The scenario takes on many new dimensions as you consider how your own emotional reaction, decision-making and behavioral response alter as you roleplay. Are you the doctor or the nurse? Or are you a medical student, clinical scribe or volunteer? And most germane to us medical scribes and pre-medical students, how does our perceived placement in the professional power structure of medicine affect our ability to advocate for ourselves? How disempowering should we allow the pecking order to be when it comes to our own sense of comfort and safety? Do we believe our level of responsibility should shift from one provider level to the next? How does this impact our educational course as students of medicine?

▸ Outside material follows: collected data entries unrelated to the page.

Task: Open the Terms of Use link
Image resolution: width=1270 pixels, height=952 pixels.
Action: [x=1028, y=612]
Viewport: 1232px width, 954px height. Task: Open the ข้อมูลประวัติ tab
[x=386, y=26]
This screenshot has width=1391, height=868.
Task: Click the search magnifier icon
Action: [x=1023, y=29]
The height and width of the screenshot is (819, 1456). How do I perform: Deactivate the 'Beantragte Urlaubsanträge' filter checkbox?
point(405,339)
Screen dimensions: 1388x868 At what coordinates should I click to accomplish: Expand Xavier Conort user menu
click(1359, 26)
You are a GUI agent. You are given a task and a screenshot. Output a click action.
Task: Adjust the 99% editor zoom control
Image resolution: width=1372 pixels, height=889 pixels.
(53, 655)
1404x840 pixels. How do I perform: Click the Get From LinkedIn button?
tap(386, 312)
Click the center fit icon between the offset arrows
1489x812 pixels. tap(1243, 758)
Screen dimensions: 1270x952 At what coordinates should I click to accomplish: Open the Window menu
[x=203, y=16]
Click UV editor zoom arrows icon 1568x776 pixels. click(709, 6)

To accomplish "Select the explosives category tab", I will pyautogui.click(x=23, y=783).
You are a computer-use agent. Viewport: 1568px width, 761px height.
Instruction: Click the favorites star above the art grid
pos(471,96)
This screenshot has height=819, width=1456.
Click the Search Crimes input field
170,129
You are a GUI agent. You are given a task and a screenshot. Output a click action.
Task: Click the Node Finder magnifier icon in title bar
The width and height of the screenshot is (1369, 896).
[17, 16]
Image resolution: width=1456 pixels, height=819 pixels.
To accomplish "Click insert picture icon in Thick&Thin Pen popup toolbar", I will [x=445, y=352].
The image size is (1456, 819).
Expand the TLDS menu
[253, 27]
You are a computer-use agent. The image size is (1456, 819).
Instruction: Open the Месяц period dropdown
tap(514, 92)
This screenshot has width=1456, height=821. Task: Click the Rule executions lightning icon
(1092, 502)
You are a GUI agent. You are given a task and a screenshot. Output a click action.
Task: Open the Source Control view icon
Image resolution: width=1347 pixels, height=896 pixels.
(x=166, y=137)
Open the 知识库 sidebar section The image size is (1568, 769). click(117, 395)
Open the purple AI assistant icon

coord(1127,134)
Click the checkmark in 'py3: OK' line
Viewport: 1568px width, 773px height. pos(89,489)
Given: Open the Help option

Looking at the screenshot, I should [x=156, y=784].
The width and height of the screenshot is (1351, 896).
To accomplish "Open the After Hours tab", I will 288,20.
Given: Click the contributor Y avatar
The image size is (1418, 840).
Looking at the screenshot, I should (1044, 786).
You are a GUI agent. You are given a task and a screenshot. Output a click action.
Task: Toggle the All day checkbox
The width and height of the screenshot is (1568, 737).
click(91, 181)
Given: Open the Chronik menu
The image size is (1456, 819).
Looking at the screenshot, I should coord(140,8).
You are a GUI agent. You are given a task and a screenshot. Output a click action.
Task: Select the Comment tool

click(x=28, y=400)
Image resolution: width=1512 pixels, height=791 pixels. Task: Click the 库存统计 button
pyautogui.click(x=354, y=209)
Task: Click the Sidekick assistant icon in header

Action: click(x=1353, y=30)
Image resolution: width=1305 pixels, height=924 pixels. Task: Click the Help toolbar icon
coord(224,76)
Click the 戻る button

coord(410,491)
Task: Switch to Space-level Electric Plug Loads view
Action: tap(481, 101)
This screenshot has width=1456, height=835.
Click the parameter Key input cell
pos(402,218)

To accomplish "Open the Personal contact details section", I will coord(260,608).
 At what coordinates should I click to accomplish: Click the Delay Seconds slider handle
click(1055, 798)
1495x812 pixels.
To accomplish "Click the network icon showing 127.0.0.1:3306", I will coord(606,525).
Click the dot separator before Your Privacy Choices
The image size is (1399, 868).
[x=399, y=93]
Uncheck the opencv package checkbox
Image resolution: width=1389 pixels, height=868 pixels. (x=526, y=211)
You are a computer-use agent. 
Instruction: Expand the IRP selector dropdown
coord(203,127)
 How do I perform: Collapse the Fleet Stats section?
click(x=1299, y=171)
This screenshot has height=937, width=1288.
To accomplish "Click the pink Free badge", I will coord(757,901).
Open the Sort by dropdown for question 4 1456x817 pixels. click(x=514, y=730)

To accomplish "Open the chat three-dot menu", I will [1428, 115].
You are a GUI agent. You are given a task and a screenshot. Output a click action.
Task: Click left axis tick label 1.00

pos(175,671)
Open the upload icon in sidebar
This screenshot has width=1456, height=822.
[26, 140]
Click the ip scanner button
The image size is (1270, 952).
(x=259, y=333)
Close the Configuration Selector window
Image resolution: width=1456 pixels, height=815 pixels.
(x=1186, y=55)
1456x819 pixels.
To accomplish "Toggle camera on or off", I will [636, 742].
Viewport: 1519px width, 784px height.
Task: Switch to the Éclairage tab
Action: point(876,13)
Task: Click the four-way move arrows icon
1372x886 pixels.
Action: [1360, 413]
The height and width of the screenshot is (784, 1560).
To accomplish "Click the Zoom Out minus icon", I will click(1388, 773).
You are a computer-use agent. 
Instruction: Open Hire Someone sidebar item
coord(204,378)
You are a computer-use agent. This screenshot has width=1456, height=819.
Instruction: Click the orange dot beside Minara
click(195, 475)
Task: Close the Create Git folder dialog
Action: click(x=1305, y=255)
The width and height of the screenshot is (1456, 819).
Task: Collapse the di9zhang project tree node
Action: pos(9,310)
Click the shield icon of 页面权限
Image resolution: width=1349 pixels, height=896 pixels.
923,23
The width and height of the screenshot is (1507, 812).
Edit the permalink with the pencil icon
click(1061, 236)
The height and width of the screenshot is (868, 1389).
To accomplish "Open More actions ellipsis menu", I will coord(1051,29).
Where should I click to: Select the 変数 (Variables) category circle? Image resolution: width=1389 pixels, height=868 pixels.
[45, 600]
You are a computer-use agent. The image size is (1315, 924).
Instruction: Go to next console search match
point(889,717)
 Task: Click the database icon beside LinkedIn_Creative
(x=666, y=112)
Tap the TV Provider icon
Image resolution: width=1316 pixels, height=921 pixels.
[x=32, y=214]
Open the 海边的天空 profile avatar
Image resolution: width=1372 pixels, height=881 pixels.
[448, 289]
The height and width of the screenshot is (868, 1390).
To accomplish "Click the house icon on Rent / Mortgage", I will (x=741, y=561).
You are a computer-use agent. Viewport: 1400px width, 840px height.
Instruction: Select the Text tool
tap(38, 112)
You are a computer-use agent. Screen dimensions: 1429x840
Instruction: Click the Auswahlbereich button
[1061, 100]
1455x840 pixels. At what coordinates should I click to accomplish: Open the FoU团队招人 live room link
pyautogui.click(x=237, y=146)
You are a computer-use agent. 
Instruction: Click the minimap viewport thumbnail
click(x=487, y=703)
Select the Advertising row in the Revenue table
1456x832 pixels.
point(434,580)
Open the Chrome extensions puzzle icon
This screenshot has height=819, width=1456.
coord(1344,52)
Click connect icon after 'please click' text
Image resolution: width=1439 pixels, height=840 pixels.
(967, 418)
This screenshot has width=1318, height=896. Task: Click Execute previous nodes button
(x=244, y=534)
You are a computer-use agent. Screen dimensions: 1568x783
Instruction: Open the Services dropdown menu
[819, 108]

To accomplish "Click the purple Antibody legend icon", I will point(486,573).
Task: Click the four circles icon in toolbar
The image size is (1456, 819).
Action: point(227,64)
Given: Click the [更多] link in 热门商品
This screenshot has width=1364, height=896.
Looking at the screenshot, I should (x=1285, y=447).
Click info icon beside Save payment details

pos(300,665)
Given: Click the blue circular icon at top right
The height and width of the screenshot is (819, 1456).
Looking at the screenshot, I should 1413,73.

For those of us also involved Sprout and S.T.E.M., the crux of this conversation–antiracism–was topical. The barriers Providence area students face are inextricably linked with the hurdles governing disparities in healthcare. 87% of Providence public students are economically disadvantaged. And despite ELL students and Latino students comprising 30% and 65% of the student body, a 2019 review from the Johns Hopkins Institute for Educational Policy condemningly found that racial equity is a low priority for the Providence public school district. Among other things, this study resulted in the inauguration of an action plan to address racial and ethnic inequity. Whether the conversation is occurring in the hallways of the hospital or the hallways of a school, this discussion is central to our mission to provide additional support for educationally disadvantaged students.